### What is expected
Could every line of the data be printed exactly as it reads?

### Supplied material
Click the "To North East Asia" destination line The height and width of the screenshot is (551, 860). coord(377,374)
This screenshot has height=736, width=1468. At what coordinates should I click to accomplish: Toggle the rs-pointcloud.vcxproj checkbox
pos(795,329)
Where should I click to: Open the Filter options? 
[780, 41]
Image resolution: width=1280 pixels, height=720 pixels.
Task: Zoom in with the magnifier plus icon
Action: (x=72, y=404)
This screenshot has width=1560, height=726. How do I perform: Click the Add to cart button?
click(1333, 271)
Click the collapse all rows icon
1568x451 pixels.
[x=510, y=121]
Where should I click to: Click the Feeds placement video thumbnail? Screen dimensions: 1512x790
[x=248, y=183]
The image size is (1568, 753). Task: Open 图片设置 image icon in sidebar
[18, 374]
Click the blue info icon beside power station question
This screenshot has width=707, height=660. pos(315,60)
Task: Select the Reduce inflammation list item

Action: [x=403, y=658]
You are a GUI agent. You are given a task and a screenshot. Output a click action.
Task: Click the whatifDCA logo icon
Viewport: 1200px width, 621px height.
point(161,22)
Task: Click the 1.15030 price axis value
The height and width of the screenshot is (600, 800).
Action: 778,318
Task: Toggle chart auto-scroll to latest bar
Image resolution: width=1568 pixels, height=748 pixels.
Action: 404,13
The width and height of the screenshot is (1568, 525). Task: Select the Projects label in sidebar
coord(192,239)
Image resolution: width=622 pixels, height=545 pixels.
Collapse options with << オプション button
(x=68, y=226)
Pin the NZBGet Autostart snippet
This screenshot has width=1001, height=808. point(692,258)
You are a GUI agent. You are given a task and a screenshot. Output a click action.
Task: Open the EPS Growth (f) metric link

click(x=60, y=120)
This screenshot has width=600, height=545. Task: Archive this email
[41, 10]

### Exercise solution
Click the "To North East Asia" destination line The height and width of the screenshot is (551, 860). coord(377,374)
This screenshot has height=736, width=1468. At what coordinates should I click to accomplish: Toggle the rs-pointcloud.vcxproj checkbox
pos(795,329)
Where should I click to: Open the Filter options? 
[780, 41]
Image resolution: width=1280 pixels, height=720 pixels.
Task: Zoom in with the magnifier plus icon
Action: (x=72, y=404)
This screenshot has width=1560, height=726. How do I perform: Click the Add to cart button?
click(1333, 271)
Click the collapse all rows icon
1568x451 pixels.
[x=510, y=121]
Where should I click to: Click the Feeds placement video thumbnail? Screen dimensions: 1512x790
[x=248, y=183]
The image size is (1568, 753). Task: Open 图片设置 image icon in sidebar
[18, 374]
Click the blue info icon beside power station question
This screenshot has width=707, height=660. pos(315,60)
Task: Select the Reduce inflammation list item

Action: [x=403, y=658]
You are a GUI agent. You are given a task and a screenshot. Output a click action.
Task: Click the whatifDCA logo icon
Viewport: 1200px width, 621px height.
point(161,22)
Task: Click the 1.15030 price axis value
The height and width of the screenshot is (600, 800).
Action: 778,318
Task: Toggle chart auto-scroll to latest bar
Image resolution: width=1568 pixels, height=748 pixels.
Action: 404,13
The width and height of the screenshot is (1568, 525). Task: Select the Projects label in sidebar
coord(192,239)
Image resolution: width=622 pixels, height=545 pixels.
Collapse options with << オプション button
(x=68, y=226)
Pin the NZBGet Autostart snippet
This screenshot has width=1001, height=808. point(692,258)
You are a GUI agent. You are given a task and a screenshot. Output a click action.
Task: Open the EPS Growth (f) metric link

click(x=60, y=120)
This screenshot has width=600, height=545. Task: Archive this email
[41, 10]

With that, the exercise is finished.